Thanks are due to the Clarkston News for shedding light on the City of Clarkston’s lack of adherence to state law in its budgeting and spending of the taxpayers’ money (“Auditors call for more oversight” 2/6/13). The auditors’ statement that the city spent unappropriated funds in the last fiscal year is not the first observation of this practice. You can review the city’s previous audits on the state treasury’s web site. Going back to at least 2003 (the earliest that is electronically available), the auditors included the same observation—that the city improperly spent unappropriated funds. And the overspending ranges up to more than $180,000 in one year.
It is disheartening to read the city manager’s only comment as explaining this as just “an incorrect journal entry.” A journal entry moves funds from one account to another. It doesn’t increase overall spending. The latest budget amendment was more than a journal entry. It both increased spending and created an operating deficit by putting into the budget funds that had already been spent.
The sad fact is that neither the city manager nor the council believes that following the state budgeting law is important. Their approach to budgeting is to impose the highest possible tax rate, spend the money on whatever comes by during the year, and then amend the budget to catch up with spending. The resolution to spend $1200 on removing phragmites on the council’s February 11 agenda is another example. Although probably a necessary and worthy project, the council will apparently approve this spending without any budget amendment appropriating the money.

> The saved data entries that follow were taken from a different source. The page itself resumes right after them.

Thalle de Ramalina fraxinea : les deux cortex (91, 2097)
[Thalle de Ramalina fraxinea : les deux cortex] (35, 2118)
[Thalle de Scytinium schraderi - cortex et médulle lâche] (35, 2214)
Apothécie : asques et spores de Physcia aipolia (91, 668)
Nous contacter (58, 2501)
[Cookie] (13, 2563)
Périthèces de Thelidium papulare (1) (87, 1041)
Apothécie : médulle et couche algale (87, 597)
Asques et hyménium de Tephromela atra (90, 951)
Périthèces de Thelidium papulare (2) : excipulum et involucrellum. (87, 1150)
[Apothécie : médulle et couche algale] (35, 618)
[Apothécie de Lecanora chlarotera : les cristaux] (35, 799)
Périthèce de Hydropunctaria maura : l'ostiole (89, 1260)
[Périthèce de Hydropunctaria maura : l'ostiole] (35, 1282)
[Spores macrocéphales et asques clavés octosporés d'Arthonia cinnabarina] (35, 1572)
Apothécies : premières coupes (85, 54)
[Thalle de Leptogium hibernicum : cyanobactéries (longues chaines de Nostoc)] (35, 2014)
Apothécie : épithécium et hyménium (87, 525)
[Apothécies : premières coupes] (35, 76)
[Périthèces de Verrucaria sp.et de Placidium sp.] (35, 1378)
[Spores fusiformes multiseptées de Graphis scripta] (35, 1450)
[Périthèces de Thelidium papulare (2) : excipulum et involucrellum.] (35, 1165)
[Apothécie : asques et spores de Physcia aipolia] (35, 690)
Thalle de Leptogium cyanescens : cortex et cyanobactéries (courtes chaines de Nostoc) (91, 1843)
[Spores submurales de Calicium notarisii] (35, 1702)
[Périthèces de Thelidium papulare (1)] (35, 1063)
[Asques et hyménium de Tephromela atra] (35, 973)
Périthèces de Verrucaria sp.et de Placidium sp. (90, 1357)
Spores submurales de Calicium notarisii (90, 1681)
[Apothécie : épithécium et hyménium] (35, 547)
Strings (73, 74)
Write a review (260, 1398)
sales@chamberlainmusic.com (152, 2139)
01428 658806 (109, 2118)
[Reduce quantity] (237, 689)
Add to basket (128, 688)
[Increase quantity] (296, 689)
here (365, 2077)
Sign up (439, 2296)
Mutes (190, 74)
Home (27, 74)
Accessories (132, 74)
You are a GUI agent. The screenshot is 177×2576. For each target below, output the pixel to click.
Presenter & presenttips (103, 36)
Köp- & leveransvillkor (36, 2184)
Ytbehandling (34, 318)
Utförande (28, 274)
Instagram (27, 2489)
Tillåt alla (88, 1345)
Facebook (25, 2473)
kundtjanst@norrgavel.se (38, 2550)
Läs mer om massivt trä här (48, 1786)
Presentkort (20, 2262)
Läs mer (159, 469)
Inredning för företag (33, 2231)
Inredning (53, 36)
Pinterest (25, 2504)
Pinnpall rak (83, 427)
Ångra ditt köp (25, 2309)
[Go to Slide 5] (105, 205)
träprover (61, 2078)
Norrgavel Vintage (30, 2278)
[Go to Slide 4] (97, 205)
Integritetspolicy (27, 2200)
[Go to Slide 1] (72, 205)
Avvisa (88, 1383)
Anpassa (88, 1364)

What’s wrong with this? The fact that it violates state law is perhaps the least concern. Spending money without first budgeting it fails to look at individual spending items within the context of overall spending. It fails to impose a discipline on spending that looks to reduce it where possible. It fails to look for opportunities to reduce the burden on the city’s taxpayers. It is not a responsible stewardship of the taxpayers’ money. We deserve better from our elected representatives.